They’d been secure there, until three months ago when they’d been forced from cover to rescue Dr. Averton’s sister.

A tree limb rustled in the opposite direction of Juarez, and Diggs instantly brought his lightweight assault rifle to his shoulder, training his sights in the direction of the foreign movement. The rest of the team had remained at the compound, set up on the rooftop and in the lower levels guarding the perimeter in case there was a breach. Juarez and Diggs were the forward scouts. There shouldn’t be another human being within ten miles of them.

Another leaf rustled. Diggs adjusted his sights and inched to the left. There, on one of the uppermost limbs of an old ash oak sat a fat little gray squirrel, his beady black eyes fixed on Diggs. The creature’s tiny heart pulsated against his chest at an erratic rate, his fear palpable. The squirrel had probably thought himself alone out here, too.

Diggs lowered his weapon and turned away, giving the animal the permission it needed to go about eating its breakfast without fear of having its head blown off. Diggs wasn’t hunting squirrels this morning.

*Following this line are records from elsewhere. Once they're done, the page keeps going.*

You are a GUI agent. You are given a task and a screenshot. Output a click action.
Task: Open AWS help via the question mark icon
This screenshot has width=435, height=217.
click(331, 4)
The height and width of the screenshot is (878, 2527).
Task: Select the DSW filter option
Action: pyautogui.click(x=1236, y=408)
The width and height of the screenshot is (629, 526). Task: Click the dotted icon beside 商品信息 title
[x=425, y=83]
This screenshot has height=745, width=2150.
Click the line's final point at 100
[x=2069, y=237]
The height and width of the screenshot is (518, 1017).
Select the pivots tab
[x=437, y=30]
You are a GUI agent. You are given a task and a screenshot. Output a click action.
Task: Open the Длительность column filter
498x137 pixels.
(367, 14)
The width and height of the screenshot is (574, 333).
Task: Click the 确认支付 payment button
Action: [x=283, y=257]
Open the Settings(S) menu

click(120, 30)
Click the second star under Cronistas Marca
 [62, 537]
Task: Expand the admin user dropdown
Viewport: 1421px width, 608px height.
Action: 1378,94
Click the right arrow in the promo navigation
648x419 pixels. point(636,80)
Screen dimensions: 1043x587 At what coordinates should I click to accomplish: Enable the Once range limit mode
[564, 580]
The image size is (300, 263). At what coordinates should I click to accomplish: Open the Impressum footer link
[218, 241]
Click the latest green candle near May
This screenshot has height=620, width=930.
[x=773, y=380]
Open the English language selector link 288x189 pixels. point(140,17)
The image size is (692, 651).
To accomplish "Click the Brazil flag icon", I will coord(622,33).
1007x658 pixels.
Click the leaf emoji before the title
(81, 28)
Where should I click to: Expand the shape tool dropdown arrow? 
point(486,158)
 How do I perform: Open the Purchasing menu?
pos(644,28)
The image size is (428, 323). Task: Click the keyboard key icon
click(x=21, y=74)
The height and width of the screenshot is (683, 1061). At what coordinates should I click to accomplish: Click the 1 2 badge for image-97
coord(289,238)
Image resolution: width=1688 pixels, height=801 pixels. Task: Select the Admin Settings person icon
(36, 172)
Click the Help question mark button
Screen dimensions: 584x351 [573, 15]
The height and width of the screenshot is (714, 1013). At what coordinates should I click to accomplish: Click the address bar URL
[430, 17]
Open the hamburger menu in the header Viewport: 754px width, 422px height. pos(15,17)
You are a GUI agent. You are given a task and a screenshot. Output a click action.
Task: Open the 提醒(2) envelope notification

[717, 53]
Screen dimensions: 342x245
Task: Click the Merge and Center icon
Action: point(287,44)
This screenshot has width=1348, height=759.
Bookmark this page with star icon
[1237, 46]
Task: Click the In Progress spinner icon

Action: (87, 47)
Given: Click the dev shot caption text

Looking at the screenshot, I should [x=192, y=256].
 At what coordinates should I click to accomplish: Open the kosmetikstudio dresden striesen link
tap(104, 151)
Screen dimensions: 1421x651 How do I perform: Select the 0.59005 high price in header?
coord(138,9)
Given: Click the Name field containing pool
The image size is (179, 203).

“Team one, check-in.” King, the biggest, burliest son of a bitch Diggs had ever laid eyes on, said through their communication system. He’d be propped up on the roof under heavy camouflage, a sniper rifle cuddled up flush against his shoulder.

Diggs answered, “No movement.”

Juarez echoed the same and the line went silent. Too much chatter increased their chances of detection if the enemy was close by. Special forces warfare was a deadly art his team had mastered long ago. They’d been trained in guerrilla and urban warfare, could deflate and act with the speed and accuracy that was incomparable. And despite the fact there weren’t any innocent civilians to worry about this time, there was something even more at stake.

His team.

Even though they’d escaped Project Mayhem, they’d kept the name, dubbing themselves Team Mayhem as the only remaining super soldiers in existence—the only remaining live subjects whose blood contained enhancements from Mayhem. Which meant once General Rainier recovered from the devastating blow of losing his entire works, he would be actively hunting them every second of every day.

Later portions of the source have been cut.